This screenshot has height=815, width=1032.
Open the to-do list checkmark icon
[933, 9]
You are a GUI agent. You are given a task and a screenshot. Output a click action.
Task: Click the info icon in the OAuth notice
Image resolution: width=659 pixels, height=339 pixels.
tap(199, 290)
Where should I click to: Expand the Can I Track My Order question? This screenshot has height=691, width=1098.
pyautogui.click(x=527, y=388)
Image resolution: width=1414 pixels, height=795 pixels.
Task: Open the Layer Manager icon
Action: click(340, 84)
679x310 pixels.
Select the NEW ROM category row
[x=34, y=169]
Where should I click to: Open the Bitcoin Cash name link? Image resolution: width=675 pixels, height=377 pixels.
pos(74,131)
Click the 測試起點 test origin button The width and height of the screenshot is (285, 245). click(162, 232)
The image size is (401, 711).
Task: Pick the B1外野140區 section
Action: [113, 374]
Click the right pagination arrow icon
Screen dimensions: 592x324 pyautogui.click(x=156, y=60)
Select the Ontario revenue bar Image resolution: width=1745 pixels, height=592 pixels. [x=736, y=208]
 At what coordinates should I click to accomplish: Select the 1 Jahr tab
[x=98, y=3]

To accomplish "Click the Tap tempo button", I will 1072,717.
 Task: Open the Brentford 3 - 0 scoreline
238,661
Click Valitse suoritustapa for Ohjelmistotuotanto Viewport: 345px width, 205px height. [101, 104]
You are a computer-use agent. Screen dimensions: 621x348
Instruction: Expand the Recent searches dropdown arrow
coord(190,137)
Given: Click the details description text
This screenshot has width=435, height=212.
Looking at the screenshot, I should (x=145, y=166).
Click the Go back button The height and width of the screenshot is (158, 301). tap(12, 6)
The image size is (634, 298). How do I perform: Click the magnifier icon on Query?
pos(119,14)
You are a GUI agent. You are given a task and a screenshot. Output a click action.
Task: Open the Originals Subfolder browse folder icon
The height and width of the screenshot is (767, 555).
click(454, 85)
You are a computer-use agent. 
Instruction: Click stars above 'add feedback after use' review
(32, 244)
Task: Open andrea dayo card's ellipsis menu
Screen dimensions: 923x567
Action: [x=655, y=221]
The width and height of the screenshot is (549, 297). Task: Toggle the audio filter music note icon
══════
Consigne: Présentez sous forme de liste numérotée, sans les lignes vides, les lignes des enregistrements ci-dessus, s'il vous plaît. Commencez à la ligne qui contient « At what coordinates » et arrêtez-vous après celle qui contient « coord(190,137) ».

Corrigé:
1.  At what coordinates should I click to accomplish: Select the 1 Jahr tab
2. [x=98, y=3]
3. To accomplish "Click the Tap tempo button", I will 1072,717.
4.  Task: Open the Brentford 3 - 0 scoreline
5. 238,661
6. Click Valitse suoritustapa for Ohjelmistotuotanto Viewport: 345px width, 205px height. [101, 104]
7. You are a computer-use agent. Screen dimensions: 621x348
8. Instruction: Expand the Recent searches dropdown arrow
9. coord(190,137)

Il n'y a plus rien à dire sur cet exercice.